Entries taken from a collection

┄┄┄┄┄┄┄┄┄┄

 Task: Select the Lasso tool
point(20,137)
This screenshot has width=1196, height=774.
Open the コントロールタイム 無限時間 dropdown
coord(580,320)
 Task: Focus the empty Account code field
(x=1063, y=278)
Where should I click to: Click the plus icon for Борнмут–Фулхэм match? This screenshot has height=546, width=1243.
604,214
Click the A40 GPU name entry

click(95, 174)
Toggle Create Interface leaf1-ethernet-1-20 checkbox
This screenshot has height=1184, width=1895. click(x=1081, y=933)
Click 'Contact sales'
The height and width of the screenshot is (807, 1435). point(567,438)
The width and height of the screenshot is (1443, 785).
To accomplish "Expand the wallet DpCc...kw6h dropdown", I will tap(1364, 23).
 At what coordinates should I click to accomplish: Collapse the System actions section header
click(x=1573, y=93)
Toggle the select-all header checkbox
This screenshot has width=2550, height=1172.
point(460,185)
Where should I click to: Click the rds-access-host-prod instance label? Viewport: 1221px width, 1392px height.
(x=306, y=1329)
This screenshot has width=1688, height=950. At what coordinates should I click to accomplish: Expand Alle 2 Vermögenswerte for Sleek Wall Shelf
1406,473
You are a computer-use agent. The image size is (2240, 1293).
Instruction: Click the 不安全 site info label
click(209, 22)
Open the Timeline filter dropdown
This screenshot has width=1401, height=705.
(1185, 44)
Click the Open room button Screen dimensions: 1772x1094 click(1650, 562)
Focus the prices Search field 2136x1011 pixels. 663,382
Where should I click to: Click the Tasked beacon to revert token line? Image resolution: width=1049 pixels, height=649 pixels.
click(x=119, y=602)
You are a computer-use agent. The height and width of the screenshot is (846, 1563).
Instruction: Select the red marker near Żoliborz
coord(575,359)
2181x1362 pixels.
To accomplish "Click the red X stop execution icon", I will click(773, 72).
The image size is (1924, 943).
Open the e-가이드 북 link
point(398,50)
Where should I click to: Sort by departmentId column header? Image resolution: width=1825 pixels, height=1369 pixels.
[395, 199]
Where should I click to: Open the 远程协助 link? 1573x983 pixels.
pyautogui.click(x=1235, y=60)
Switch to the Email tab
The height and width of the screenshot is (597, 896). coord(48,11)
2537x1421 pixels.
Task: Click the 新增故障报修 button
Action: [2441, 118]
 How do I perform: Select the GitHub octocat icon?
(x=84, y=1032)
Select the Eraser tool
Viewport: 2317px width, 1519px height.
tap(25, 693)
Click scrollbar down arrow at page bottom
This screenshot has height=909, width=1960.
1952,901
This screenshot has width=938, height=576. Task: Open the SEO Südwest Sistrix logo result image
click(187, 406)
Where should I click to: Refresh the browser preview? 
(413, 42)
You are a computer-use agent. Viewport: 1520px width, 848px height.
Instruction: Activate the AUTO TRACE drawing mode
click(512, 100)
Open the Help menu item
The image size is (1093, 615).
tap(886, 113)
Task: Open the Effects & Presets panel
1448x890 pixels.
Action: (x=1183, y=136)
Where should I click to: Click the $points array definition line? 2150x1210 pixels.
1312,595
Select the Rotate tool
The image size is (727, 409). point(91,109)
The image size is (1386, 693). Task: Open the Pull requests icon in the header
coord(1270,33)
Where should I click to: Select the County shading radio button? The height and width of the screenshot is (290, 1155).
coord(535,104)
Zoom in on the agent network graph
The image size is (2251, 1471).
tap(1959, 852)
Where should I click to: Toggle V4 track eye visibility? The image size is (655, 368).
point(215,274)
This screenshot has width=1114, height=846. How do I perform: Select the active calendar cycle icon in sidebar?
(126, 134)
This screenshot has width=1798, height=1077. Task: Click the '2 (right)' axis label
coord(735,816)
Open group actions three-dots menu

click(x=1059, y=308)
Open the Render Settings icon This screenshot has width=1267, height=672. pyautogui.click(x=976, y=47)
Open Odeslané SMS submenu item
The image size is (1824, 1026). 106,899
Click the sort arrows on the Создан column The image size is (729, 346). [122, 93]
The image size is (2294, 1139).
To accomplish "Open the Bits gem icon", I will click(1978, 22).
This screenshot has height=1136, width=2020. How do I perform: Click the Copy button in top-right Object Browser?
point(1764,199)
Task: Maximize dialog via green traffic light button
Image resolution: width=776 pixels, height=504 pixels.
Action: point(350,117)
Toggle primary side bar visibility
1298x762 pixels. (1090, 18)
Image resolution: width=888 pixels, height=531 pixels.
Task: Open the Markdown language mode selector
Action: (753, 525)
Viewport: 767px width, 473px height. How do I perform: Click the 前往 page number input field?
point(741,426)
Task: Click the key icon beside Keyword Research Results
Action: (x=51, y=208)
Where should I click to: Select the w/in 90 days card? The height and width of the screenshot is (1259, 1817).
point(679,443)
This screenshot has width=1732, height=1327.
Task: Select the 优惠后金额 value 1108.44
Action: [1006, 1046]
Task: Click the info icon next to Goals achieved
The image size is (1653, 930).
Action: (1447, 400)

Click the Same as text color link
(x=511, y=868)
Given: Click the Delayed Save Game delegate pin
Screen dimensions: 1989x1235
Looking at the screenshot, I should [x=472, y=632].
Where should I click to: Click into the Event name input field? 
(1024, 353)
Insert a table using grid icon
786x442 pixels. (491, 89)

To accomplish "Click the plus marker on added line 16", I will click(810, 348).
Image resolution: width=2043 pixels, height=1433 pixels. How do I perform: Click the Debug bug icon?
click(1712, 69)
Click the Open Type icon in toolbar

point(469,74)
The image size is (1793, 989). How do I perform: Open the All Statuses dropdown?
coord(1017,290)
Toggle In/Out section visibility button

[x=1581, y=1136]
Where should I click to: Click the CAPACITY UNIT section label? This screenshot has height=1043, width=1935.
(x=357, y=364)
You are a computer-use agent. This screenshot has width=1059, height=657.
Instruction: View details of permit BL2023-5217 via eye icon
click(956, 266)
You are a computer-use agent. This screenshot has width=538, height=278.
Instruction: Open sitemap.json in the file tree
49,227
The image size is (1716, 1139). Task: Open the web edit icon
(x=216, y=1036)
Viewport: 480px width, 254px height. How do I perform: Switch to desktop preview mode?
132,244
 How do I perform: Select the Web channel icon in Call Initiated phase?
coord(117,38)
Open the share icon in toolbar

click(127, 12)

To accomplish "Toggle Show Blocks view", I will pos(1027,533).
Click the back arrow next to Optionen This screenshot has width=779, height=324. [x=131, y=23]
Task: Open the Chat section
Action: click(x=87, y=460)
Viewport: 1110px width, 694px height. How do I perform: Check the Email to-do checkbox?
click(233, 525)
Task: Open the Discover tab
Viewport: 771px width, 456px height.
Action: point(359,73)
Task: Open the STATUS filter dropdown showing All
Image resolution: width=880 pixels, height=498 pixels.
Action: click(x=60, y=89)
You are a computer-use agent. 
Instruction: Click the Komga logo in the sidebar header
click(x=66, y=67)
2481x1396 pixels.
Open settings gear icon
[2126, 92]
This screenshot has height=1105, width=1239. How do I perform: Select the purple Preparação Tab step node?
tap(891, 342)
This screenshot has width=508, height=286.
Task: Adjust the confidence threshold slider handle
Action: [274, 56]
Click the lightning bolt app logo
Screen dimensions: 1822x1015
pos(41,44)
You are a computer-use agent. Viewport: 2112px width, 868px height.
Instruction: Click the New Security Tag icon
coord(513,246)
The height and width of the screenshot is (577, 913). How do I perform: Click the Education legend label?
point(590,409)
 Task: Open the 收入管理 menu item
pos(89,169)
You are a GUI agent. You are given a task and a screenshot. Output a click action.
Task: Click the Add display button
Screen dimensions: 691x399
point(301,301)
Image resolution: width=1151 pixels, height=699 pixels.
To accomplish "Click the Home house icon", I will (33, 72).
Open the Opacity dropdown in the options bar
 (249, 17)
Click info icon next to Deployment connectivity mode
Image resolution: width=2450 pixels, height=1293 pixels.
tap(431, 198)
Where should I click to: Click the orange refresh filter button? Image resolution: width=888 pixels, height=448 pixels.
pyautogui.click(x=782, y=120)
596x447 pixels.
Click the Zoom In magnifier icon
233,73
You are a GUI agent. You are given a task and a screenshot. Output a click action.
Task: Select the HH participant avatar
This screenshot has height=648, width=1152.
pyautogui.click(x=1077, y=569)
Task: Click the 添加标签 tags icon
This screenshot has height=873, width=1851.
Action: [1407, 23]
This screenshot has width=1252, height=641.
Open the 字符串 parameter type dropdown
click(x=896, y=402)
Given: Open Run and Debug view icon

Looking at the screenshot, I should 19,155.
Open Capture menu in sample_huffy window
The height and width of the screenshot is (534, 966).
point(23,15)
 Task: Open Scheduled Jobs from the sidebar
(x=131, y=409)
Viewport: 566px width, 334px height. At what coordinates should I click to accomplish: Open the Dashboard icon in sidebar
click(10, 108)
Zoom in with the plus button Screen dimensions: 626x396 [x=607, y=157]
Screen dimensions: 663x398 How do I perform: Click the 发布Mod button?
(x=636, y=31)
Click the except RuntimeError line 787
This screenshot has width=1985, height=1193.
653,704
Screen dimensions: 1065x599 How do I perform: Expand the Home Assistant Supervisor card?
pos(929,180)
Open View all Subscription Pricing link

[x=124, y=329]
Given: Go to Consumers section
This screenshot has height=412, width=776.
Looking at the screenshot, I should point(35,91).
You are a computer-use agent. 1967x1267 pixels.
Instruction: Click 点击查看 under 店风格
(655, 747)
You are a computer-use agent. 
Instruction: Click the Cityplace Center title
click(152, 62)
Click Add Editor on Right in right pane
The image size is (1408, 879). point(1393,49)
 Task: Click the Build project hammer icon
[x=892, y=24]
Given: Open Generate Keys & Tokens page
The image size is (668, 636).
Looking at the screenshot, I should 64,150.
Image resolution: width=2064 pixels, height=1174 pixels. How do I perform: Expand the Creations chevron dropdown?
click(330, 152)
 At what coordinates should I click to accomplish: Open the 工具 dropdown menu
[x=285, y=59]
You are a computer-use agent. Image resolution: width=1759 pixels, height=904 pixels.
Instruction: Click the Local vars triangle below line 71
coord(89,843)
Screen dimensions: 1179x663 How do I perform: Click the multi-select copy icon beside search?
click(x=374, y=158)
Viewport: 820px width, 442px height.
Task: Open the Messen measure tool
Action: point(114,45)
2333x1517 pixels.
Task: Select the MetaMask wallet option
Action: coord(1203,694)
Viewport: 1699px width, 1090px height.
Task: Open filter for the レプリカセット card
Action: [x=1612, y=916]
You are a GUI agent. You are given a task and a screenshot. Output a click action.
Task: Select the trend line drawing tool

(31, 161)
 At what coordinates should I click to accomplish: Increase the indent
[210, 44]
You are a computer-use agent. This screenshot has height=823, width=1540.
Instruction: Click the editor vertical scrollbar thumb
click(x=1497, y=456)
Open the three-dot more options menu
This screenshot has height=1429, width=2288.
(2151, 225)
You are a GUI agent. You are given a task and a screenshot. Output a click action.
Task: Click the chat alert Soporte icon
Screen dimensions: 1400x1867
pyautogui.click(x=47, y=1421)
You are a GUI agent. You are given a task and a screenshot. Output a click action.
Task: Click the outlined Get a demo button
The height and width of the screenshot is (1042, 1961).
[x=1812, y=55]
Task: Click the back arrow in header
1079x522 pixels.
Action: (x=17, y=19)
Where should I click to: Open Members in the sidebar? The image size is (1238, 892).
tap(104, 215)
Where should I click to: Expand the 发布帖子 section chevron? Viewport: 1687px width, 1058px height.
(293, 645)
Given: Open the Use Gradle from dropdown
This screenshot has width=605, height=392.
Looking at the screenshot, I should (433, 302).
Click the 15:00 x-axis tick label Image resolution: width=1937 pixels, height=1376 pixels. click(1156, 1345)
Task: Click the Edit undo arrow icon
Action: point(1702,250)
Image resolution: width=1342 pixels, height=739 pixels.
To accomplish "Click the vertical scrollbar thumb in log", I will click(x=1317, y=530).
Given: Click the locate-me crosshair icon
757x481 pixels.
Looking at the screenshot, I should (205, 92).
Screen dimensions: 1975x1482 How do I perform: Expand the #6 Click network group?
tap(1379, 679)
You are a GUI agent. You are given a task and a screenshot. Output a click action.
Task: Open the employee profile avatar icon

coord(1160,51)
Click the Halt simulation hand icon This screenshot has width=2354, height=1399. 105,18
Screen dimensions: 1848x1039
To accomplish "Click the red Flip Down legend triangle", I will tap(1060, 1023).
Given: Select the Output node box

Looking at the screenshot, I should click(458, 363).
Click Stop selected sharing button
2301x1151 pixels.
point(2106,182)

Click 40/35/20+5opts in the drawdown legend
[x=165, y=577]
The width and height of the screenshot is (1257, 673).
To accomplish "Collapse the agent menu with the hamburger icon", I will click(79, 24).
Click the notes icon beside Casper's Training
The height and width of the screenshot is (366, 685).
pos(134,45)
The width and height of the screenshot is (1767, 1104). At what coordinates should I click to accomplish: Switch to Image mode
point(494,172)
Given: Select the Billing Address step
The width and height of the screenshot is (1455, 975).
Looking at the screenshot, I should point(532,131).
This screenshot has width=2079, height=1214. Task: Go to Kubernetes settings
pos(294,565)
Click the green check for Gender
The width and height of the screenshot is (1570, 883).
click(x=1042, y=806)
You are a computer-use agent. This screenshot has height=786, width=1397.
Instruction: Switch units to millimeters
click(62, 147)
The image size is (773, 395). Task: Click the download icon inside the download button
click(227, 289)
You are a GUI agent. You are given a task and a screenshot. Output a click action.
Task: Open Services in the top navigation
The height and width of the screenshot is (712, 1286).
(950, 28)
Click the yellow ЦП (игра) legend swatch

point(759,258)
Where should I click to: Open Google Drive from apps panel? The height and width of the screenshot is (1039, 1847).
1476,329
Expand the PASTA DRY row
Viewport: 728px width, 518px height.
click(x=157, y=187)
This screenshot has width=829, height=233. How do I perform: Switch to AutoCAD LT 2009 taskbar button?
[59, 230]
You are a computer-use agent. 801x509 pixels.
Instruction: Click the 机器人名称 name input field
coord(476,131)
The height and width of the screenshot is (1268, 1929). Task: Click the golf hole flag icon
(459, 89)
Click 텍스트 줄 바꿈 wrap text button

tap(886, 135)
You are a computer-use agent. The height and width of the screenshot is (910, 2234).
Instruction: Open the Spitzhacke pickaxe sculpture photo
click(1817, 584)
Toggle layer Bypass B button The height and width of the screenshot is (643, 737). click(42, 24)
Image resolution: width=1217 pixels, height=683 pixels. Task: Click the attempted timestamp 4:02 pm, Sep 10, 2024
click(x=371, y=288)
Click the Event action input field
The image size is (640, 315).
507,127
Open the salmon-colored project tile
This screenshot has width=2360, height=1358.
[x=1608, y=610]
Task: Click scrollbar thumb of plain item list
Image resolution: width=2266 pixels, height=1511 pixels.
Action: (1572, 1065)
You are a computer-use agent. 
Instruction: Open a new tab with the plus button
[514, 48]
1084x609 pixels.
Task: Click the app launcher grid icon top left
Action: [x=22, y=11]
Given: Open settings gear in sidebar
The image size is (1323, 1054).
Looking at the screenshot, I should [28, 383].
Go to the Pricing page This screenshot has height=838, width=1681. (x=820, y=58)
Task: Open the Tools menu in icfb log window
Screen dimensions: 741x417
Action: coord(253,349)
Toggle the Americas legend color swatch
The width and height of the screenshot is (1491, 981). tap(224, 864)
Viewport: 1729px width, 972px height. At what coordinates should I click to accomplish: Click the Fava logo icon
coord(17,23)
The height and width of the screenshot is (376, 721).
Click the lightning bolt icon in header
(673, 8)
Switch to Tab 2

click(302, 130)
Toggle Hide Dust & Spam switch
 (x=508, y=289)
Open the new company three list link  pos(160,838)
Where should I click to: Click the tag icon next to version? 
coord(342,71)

┄┄┄┄┄┄┄┄┄┄

# [WHAT NEEDS TO BE DONE]
For each line above that carries the word "list", copy it out.

# [EXERCISE RESULT]
Task: Click scrollbar thumb of plain item list
Open the new company three list link  pos(160,838)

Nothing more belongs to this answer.